The objectives for Dr. Cheng’s ELiHP project, Use of novel multi-sensory dementia tools to improve quality of life of seniors with dementia and their caregivers, included:

  1. To create a useful and accessible multi-sensory dementia tool to benefit the user by minimizing stressful symptoms associated with dementia, such as fidgeting, restlessness, wandering behaviors and agitation, and by doing so, to reduce caregiver burnout.
  2. To provide awareness/education sessions, a symposium on optimizing brain health for seniors in the community about the signs and symptoms of dementia, and prevention strategies to maintain quality brain health.

With her desire to create and introduce a multi-sensory tool to individuals with dementia, Dr. Cheng identified a gap that existed in treatment of seniors with dementia for whom traditional recreation and brain-stimulating activities were too complex. 

“I wanted to introduce a multi-sensory dementia tool to this patient group, to assist with the maintenance of brain function and stimulation and to improve the care and quality of life amongst seniors with dementia, by minimizing the associated stressful symptoms,” she explains.

Over a period of several months, the project involved 20 seniors in the community (residents of Edmonton’s Mountwood Apartments, ranging from normal cognition to moderate dementia). All had an interest in knitting and a desire to help other seniors with dementia. They made 150 of the tools – described as “a hand-knitted, cylinder-shaped hand-warmer with numerous tactile and sensory elements attached to the inside and outside.” 

The second part of the project entailed three education sessions and a full-day symposium (held in the Mountwood Apartment’s recreation room). This was arranged with assistance from the Greater Edmonton Foundation (GEF) Seniors Housing staff and the contribution of materials/information on local resources for distribution during the education sessions and symposium by Sage Seniors Association and the Fountain of Health Initiative

Dr. Catherine Cheng with quote Emerging Leaders.jpg
Dr. Catherine Cheng

As Dr. Cheng reflects on the leadership and advocacy skills she acquired through the development and implementation of her ELiHP project, she notes how the project “helped me develop abilities in interacting with the community in promoting good health, with the ultimate goal of benefitting seniors living with a major neurocognitive disorder.

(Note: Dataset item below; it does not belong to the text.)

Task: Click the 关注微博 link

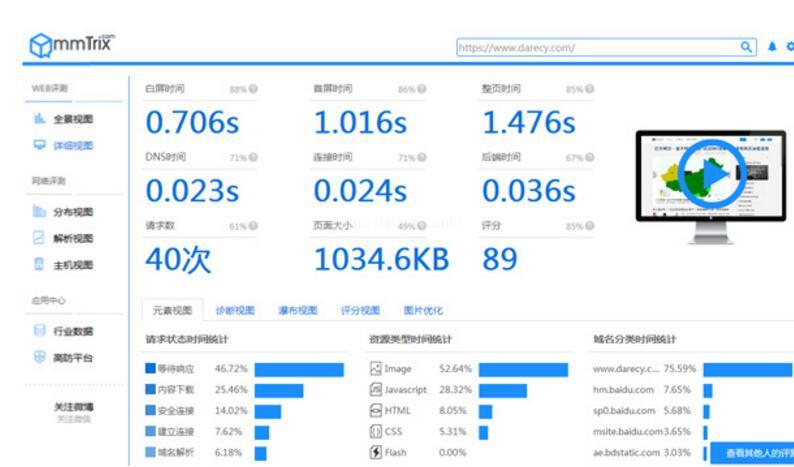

“This project also taught me about the research process and helped me develop skills and greater confidence in navigating a complex health care system,” Dr. Cheng adds. “It was an inspiring experience, as an early career clinician, to see the impact that physicians can make through health promotion and advocacy.” 

Mentorship and collegial support

Dr. Cheng’s mentor for her ELiHP project was Dr. John McCahill, a geriatric psychiatrist at the Villa Caritas Hospital in Edmonton. Dr. McCahill has been working with seniors with dementia and their caregivers for many years and has extensive knowledge in the assessment, diagnosis and management of individuals with major neurocognitive disorders. Dr. McCahill’s clinical expertise contributed to the development of the multi-sensory dementia tool and to the identification of the effect that the tool would have on older adults. “His familiarity with the organization of geriatric psychiatric services in the Edmonton zone was also invaluable,” Dr. Cheng notes.

In addition to her gratitude for Dr. McCahill’s guidance, Dr. Cheng acknowledges the assistance and support of Dr. Jorge Perez-Parada and Dr. Glen Baker, who provided feedback and input at various stages of the project. 

Final word … physicians as health promoters

“The Emerging Leaders in Health Promotion grant program provided a unique opportunity to explore the fundamental role of physicians as health promoters and advocates in the community,” comments Dr. Cheng. “I learned the importance of health promotion and advocacy in disease prevention and patient care, beyond the treatment of disease processes,” she adds.

About the ELiHP grant program

The Emerging Leaders in Health Promotion (ELiHP) grant program provides funding to help medical students and resident physicians conceive and implement health promotion projects in support of the development of their CanMEDS/FM core competencies, particularly health advocacy.

Sponsored by the Alberta Medical Association, MD Financial Management, the Canadian Medical Association and its subsidiary, Joule, ELiHP projects facilitate the growth of physician leadership and advocacy skills in a mentored environment, while enhancing the well-being of the general Alberta population through education, advocacy and innovative care.